**Extracted text**
* * *
That’s an absence widely attributed to Bajaj boss Rajiv Bajaj’s lack of conviction that any real demand existed for such machines in his company’s massive home market – the largest in the world for combustion-engined motorcycles.
One can only conject that the advent in the past two years of the 411cc Royal Enfield Himalayan and Indian-built BMW G310 GS may have helped change his mind – that, and Stefan Pierer’s talents for persuasion…
For that absence is all about to change, with the launch at this year’s EICMA Milan Show of the first small-capacity KTM go-anywhere bike, the 390 Adventure due to hit dealer showrooms in March next year. The bike is primarily developed in KTM’s R&D Centre at its Mattighofen HQ, but manufactured entirely in India.
* * *
**Data section**
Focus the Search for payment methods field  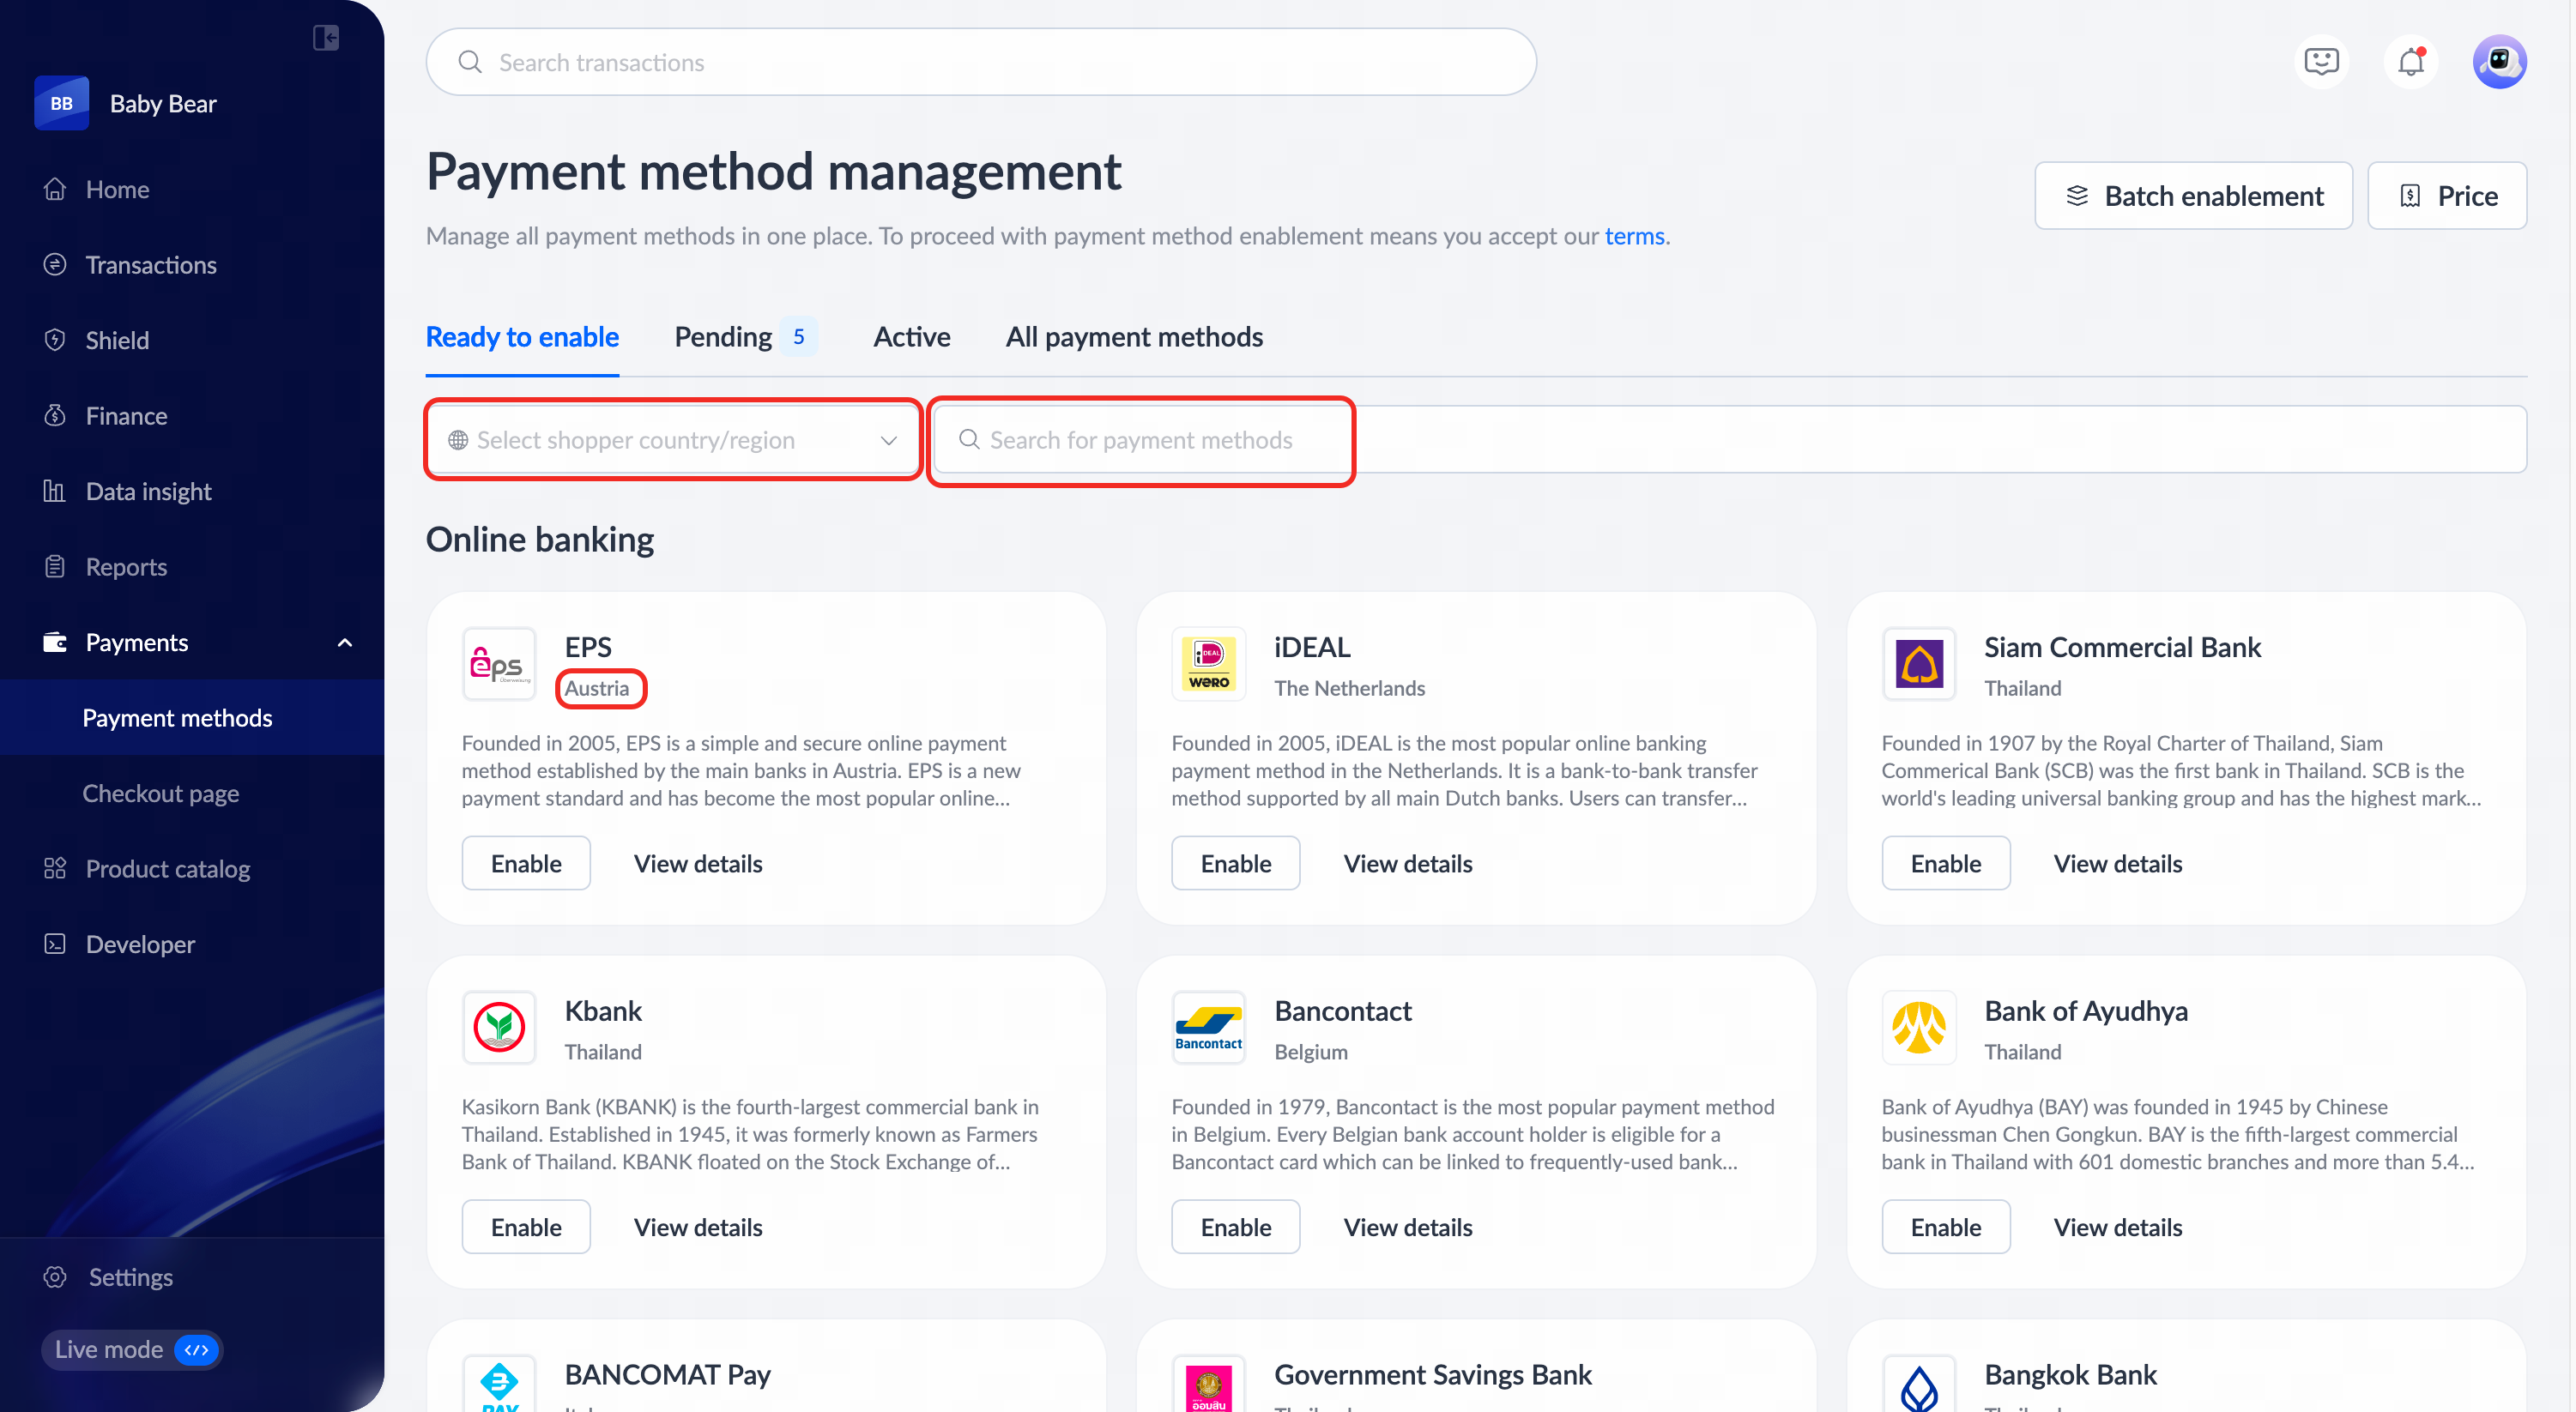1141,440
* * *
**Brief A**
According to the passage about the KTM 390 Adventure, where is the bike manufactured?
**Brief B**
Summarize the passage about the KTM 390 Adventure in two sentences.
**Brief C**
Continue the passage about the KTM 390 Adventure from where it stops.

**Written answer A**
It is manufactured entirely in India.

**Written answer B**
KTM's lack of a small go-anywhere bike is widely attributed to Bajaj boss Rajiv Bajaj doubting there was real demand for such machines in India, though the arrival of the Royal Enfield Himalayan and the Indian-built BMW G310 GS may have helped change his mind. That gap is about to close with the 390 Adventure, KTM's first small-capacity go-anywhere bike, launched at the EICMA Milan Show, developed mainly at KTM's Mattighofen headquarters, built entirely in India, and due in showrooms in March next year.

**Written answer C**
While using the 390 Duke as a platform, its distinctive design is also derived from the company’s dominant KTM Rally bikes, which have won the iconic Dakar race for the past 18 years straight. Indeed, it can justly be claimed that with Rally events limited to 450cc bikes since 2011, the 390 Adventure is more closely related to KTM’s serial race-winning off-roaders than its larger capacity parallel-twin 790 Adventure and V-twin 1290 Super Adventure models are.
The chance to be the first outsider to ride the pre-production version of the new model some weeks before its EICMA launch, unveiled a bike which promises to be a genuine multi-purpose entry level motorcycle, rather than a lookalike styling exercise or a neo-retro nostalgia bike.